I've split the story into three parts, much like Gaul (like you didn't see
that coming), because of its obstreperous length.  You can save 'em and
read them at your leisure.

I strongly desire feedback on this one.  It will not go unappreciated.

A dedication: "Eightball" is mostly for my brother Ron, but also for
everyone else I've ever lost a game of pool to.

Hope y'all like it.

[alpha]
Stuff i forgot to put in the apologia:  "Eightball" is under copyright
1995 by Paul Echeverri.  Don't reprint it, repost it, or otherwise glom on to
it without written permission from yours truly, or i'll be forced to
have your ass for breakfast.

Most especially in the case of that *wretched* little person and his
*wretched* little magazine.

on with the show.

			    Eightball

	"Cowboy Spiner.  Best pool player in the world."  That was 
always how he introduced himself to strangers.  He'd watch their 
faces carefully, gauging their reactions.  Ever so often, some kid out 
of Hemingford or Otter's Pasture would take him up on his boast.  
Townies never did.  They knew about Cowboy.  Vic Arnold, who'd 
been bartender at the Cat's Chair ever since Tommy Wittenberg fell 
face down on the mahogany bar at the age of eighty-six twenty years 
ago, would tell anyone who cared to listen that in the twenty-five 
years Cowboy had been playing at the Chair he'd never been seen to 
lose a game.  His first shot at the black 8 was his last, every time.

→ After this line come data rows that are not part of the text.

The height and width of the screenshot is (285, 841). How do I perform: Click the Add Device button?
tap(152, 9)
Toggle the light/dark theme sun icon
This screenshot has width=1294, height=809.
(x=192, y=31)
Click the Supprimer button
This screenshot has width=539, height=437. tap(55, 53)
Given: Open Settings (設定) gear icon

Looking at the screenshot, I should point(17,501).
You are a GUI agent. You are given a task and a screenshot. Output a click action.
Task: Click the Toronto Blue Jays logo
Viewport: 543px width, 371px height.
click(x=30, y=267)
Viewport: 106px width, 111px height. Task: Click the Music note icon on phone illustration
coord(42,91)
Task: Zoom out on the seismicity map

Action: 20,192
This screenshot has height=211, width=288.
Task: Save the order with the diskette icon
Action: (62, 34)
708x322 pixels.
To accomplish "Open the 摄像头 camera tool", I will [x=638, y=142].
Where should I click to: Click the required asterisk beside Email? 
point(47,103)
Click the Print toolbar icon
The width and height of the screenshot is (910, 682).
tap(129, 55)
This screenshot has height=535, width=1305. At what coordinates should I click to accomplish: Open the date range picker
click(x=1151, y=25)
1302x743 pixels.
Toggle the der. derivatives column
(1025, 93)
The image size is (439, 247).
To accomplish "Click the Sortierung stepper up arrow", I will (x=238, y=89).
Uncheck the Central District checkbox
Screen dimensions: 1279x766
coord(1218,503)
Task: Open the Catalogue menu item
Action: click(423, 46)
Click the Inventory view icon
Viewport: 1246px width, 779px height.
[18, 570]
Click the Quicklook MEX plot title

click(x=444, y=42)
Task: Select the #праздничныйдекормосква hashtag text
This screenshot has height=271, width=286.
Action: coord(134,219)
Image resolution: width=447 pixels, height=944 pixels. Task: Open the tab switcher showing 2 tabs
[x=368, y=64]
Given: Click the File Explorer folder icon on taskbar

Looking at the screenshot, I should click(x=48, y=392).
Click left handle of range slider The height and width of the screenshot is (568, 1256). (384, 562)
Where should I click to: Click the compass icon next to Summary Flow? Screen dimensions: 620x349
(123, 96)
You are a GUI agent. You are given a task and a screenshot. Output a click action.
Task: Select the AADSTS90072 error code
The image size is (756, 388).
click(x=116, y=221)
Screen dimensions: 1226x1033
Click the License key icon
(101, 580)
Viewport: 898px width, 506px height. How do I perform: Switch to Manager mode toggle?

	The Cowboy was past middle age, but not old, exactly.  It was 
more like being preserved.  The word _cured_ came to mind, as if the 
Cowboy had walked out of some weird smokehouse in Virginia.  
His left eye wandered a bit, and there was more steel than bone in 
his mouth, but his hands were still as steady and level as the often-
replaced green felt of the Chair's three pool tables.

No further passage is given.